Читать «Осень без любви» онлайн - страница 26

Евгений Фролович Рожков

Тут еще старая яблоня под окном не пропускала свет. Старуха давно ее хотела срубить, дерево уж лет пять ничего не родило, да жалко было: летом в жаркие солнечные дни от яблони тень падала прямо в комнату.

Рассказывала теперь старуха спокойно, тихо, и слова ее заплывали в душу к внуку. Временами она замолкала, в мыслях уходила куда-то, глаза влажнели, и долго сидела неподвижно, положив руки на колени. Сколько раз она вспоминала пережитое, сколько раз бессонными одинокими ночами она возвращалась в трудные военные годы. Она знала, почему память уводила ее туда, почему не вела к свежему роднику молодости — знала и не обижалась на свою память. В том, уж несуществующем, но живущем в ее памяти военном времени видела себя, какая была и какая есть; видела в тех тяжелых годах не только всю свою жизнь, жизнь дочери и сыновей, но и жизнь своей бабушки и матери, которые не дожили до войны. И их жизнь была отдана тому времени. Это через то время она постигла главную истину: горе людей не унижает, а возвеличивает, что пережитое народом должно остаться в крови внуков и правнуков.

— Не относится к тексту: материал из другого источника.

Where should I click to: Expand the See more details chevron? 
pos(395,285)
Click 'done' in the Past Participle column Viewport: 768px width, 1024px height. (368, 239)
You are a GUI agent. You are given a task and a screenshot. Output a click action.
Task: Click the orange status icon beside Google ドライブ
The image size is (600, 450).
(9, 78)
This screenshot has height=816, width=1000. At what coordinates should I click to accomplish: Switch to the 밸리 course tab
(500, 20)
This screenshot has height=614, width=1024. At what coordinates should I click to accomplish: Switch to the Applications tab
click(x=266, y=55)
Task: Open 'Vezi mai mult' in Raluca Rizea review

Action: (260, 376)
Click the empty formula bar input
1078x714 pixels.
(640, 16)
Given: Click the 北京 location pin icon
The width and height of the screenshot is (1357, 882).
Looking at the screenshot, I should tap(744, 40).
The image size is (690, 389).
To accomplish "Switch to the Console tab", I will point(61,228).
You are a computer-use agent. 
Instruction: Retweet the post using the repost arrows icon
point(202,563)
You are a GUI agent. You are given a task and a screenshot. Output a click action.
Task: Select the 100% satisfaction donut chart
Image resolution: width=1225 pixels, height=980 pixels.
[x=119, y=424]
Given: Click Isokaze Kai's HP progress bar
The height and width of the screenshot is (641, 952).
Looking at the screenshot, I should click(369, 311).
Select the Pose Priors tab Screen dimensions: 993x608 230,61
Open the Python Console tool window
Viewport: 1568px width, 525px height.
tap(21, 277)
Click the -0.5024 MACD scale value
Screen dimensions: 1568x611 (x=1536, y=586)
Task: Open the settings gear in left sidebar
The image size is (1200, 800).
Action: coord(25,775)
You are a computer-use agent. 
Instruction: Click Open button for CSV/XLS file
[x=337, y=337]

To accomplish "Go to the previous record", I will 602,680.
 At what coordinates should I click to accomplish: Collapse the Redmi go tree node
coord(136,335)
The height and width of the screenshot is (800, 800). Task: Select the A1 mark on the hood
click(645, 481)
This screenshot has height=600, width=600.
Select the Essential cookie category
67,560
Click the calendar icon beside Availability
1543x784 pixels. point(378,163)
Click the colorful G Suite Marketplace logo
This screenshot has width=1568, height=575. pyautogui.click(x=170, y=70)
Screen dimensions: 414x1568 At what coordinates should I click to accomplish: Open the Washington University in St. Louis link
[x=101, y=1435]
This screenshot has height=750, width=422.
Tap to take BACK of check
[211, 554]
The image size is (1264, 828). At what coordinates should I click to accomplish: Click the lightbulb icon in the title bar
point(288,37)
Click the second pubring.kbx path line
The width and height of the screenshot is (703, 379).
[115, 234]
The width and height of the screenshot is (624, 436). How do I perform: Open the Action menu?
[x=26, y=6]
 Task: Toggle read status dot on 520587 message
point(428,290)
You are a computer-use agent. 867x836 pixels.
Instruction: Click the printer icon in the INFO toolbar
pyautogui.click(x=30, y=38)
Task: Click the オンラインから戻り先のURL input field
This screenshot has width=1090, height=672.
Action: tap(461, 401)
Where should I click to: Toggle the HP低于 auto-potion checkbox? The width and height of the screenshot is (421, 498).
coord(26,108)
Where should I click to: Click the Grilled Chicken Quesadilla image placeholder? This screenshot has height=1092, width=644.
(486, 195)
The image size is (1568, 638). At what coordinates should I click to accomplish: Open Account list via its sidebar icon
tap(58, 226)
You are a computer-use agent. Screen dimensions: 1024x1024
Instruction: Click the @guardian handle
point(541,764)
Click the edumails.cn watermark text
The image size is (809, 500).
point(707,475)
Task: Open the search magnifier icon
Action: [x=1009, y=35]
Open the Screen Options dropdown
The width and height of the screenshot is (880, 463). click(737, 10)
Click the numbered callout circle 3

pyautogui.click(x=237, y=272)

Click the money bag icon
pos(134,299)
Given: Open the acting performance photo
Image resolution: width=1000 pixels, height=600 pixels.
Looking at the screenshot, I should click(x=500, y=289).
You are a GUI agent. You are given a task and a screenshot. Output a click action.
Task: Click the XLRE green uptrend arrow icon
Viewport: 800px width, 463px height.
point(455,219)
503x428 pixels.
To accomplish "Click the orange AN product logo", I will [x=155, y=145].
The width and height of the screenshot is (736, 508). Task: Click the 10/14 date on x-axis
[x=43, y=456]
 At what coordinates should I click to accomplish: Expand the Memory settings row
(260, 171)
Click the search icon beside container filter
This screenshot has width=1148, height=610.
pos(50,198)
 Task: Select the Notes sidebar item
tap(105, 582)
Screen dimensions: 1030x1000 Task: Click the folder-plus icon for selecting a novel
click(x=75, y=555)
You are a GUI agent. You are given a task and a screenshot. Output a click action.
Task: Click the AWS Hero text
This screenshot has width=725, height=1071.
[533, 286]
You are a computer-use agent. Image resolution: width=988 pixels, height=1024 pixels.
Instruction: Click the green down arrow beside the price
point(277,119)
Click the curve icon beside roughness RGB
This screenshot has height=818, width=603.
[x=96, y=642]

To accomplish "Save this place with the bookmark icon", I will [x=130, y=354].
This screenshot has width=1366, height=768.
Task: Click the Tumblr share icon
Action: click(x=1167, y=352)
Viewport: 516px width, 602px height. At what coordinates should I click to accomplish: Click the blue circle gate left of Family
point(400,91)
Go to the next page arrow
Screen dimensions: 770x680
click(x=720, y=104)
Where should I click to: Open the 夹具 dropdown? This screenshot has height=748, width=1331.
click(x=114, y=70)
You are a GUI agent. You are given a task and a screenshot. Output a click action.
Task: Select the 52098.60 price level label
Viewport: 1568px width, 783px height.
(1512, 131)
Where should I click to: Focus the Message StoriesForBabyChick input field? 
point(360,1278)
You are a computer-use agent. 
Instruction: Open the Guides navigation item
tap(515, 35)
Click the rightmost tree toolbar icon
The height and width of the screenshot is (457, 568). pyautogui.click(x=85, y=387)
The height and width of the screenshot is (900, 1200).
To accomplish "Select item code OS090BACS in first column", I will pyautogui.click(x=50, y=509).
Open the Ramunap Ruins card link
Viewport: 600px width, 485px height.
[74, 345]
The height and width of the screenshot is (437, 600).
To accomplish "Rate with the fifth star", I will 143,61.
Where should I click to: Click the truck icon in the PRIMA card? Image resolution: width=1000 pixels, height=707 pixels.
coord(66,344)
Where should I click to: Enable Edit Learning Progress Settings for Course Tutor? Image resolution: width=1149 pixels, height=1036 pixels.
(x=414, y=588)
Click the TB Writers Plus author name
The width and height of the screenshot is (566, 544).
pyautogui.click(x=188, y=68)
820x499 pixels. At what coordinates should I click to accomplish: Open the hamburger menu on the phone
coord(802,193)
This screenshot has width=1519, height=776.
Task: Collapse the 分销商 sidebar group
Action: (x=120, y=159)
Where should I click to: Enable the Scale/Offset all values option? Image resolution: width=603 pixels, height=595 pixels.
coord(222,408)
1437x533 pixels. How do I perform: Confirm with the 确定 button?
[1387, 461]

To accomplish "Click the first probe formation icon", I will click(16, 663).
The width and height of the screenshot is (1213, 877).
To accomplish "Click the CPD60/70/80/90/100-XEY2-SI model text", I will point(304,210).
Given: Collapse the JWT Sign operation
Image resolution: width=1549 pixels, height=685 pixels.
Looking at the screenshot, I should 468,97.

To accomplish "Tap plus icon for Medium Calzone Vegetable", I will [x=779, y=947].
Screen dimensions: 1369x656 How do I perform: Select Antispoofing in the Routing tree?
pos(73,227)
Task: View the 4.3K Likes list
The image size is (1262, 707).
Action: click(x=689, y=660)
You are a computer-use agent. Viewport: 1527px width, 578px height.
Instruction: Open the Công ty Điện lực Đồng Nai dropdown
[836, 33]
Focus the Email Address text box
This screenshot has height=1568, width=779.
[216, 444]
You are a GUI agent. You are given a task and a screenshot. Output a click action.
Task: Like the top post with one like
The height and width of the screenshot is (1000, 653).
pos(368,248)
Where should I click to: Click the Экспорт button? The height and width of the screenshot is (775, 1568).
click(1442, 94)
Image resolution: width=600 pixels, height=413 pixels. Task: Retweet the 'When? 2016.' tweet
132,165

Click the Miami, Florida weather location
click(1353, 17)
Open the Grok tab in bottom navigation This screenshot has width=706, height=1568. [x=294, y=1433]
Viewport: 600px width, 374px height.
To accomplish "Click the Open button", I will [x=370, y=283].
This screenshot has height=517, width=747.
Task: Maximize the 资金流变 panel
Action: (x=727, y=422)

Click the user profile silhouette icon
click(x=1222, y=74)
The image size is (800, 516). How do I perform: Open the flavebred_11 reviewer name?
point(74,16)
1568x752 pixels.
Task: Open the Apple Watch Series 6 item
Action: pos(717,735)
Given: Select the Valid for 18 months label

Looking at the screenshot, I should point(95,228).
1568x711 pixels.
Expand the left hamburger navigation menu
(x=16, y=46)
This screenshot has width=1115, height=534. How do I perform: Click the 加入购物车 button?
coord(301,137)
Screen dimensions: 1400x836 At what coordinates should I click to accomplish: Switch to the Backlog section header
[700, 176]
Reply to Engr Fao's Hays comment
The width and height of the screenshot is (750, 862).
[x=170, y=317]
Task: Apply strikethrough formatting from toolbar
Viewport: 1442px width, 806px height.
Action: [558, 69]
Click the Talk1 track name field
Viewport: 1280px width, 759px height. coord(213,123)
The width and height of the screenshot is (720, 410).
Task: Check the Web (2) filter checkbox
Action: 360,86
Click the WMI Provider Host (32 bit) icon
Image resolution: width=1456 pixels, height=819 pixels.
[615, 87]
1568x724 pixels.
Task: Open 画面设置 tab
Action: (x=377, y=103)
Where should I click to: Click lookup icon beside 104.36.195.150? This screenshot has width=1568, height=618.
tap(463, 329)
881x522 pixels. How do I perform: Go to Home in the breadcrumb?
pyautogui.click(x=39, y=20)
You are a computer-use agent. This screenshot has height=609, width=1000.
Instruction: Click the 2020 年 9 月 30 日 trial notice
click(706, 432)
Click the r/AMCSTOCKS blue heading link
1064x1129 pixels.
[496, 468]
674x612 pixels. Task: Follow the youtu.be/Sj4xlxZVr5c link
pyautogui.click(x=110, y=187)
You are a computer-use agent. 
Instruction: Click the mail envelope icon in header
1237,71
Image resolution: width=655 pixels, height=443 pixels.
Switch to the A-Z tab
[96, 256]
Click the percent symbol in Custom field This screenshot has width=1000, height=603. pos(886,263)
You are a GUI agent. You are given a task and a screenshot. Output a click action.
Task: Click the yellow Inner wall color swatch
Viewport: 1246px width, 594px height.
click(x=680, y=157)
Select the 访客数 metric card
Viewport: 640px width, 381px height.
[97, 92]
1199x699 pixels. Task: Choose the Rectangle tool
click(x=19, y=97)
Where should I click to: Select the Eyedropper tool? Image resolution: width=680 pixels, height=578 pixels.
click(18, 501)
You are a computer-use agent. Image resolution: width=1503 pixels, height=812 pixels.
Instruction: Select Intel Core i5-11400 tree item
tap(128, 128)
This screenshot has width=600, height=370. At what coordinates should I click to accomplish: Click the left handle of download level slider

— Так вот и барствовал этот Кизимов. Потом вовсе распоясался и в открытую безобразничать начал. Бывало, ни девкам, ни женщинам проходу не давал. Какая приглянется, так и все, не упустит. Одной муки со склада выпишет, другой из леса велит дров привезти, третьей полегче работу пообещает — нужда многих баб совестью поступиться заставляла, четвертую-то вовсе силой возьмет. Бабы-то от тяжелой работы и недоедания обессиливали, а он что, не перерабатывал и из продуктов все со склада тянул.

Тут одна учительница из города приехала, молодая такая, красивая, спасу нет. Вот и стал он ее добиваться. Прохода бедной женщине не давал. Она гордая была. Он давай ей пакости всякие подстраивать, стал грозиться, что ее посадят, мол, она не так уроки ведет, не тому детей учит. Довел он ее до того, что решила она на себя руки наложить. Бабы видели, как учителка петлю веревочную в школьном сарае прилаживала, так не дали ей грех над собой совершить. Тут, на счастье, муж ее с фронта на побывку приехал. Красивый парень, офицер, с орденами и с револьвером. Учительница мужу все и рассказала. Тот горячий был, выхватил револьвер и к Кизимову в дом. «Ты, — говорит, — сволочь, над народом измываешься, я те научу народ уважать и любить! Мы там кровь льем, а ты тут, в тылу, окопался и нас в самое сердце ранишь!» Кизимов в одних кальсонах в окно выскочил. Как он его не пристрелил, просто чудо.

Пошел потом офицер в военкомат, в райком партии, рассказал там все, так этого Кизимова сразу на фронт и забреили. К нам женщину в управляющие прислали. Обходительная такая была, умная. Тут уж мы свободно вздохнули. Она и дров людям подвозила, продуктами подсобляла — человеком была. Как-никак у самой муж на фронте был.

А Кизимов и на фронте теплое местечко нашел. Наши-то сыновья головы там посложили, а он, еще война не кончилась, домой вернулся и целую машину добра привез. Так и выходит, что для всех война горем великим обернулась, а для таких, как Кизимов — счастьем. Не успел он приехать, а его уж председателем в соседний колхоз рекомендовали.